I figure that my main problem has always had to do with having a repressed masculine side; by which I am not referring solely to the sexual side of one's personality but to everything. Like I am slightly passive and lacking in assertiveness. And yet, there is a latent masculine assertiveness and independence sort of bursting to come-out.

I was always a little puzzled when for instance me sister used to say: "Elisa has the potential to be a real *****, if only..." Or when my year eleven English teacher wanted the class to recite lines of Shakespeare's 'Macbeth' and said that for the role of Lady MacBeth she required a girl who was really *****y; and she chose me and another lass. ...I remembered thinking: "But I'm nice". 

Yet, apparently many people seem to have sensed this side of me whilst I was all the while slightly oblivious to it's existing within me. 

And *****y girls did something really positive for me. They gave me a sense of place. After high school people just got to nice or too civilized. And there's too little of that ganging-up and tearing-apart that women to with their words.
...I miss it :cry ...and I'm not just saying it!

I have to say that when it comes to acts of hate, if you're able to see it, there is a real element of love in them. ...This may sound sado-masochistic, but it isn't necessarily the case. Just like for example, how a person with whom there is an instant dislike, later takes a liking for you.

Anyhow, I just miss such things. And I think that women are kinder or otherwise better skilled at bringing-out the tough side in me. And it's a little too repressed with me: needs bringing out more. That's why I've been trying to remember what I was like back in the days of those wonderful cat fights.

A few years ago, I had a friend who'd habitually steal other women's men and even took to taking a tally. My more placid Catholic school girl friends warned me not to hang around with her. And one day as she was talking about a documentary on harems, she was explaining of how the Sultan had thousands of women with which to mate. But that, nonetheless, the 'top women' had authority over the 'lower women'. And as she was saying this, when she said 'top women' she gestured towards herself, and as she said 'lower women' she gestured towards me!
...It was so hilarious. Particularly the unconscious way with which she did this. And I remember thinking how absolutely gorgeous she was. I even stopped her to show her what she had just done.
Should I be intimidated or threatened by such a power play? ...Why would I bother when it's so thoroughly amusing and -well, just plain gorgeous! ...and maybe you think this sounds a little gay: but a part of me just wanted to kiss her for saying it!!

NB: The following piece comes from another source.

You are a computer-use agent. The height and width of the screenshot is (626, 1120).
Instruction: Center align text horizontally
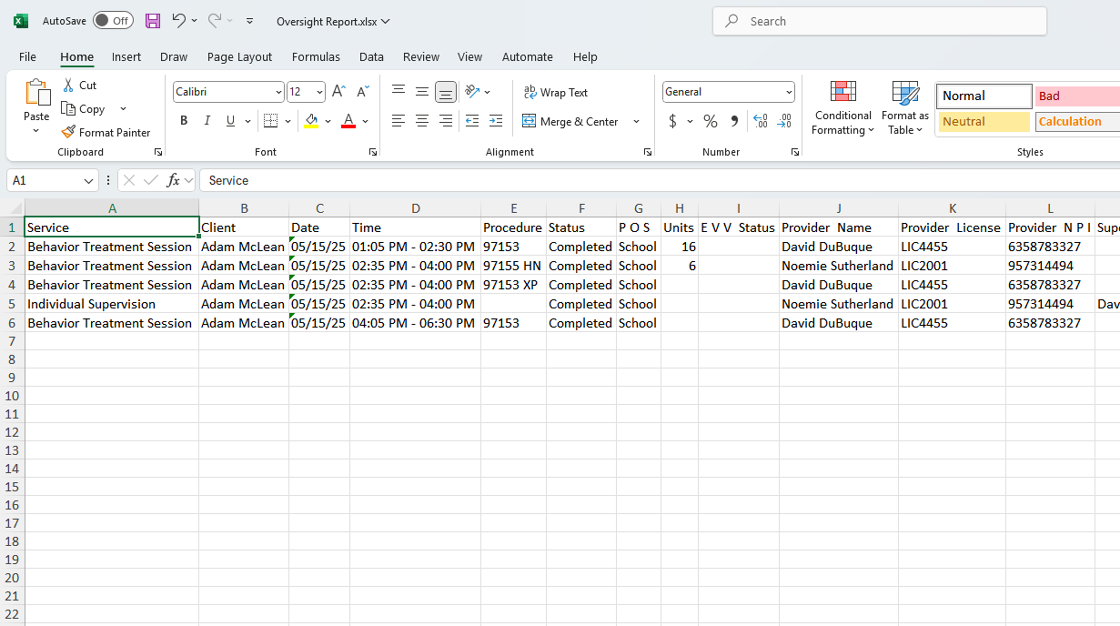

Maybe it's because I'm an Aries, but I miss the combat!!!!!! I really do. :mushy :eyes :eyes .... :sigh


----------



## srschirm (Jun 25, 2006)

*Re: Missing *****y Women*

Interestingly, I kinda know what you're talking about. Sometimes I miss conflict and drama. This is a really interesting topic; I wish I had more time to think/post about it tonight. Maybe that's why I like to "stir the pot" a bit, both on here and regular life.


----------



## scairy (Sep 18, 2005)

*Re: Missing *****y Women*

I don't miss women that I'll say are jerks because I don't really like the word *****y. Jerks in general I get tired of and don't want to be around them. Someone that no matter how or when you approach them they treat you like crap or those that treat you like crap most of the time I can't take. It's like they see you as having no value.


----------



## FairleighCalm (May 20, 2007)

*Re: Missing *****y Women*

It is FUN and USEFUL to be challenged, to be stimulated, to be kept on your toes. Learning and borrowing from "strategic" people is really how we learn to get the things we want. Every women has a little of the ***** element in her, and I kinda like that if it's not the overriding personality trait. It lets me know she's not a doormat.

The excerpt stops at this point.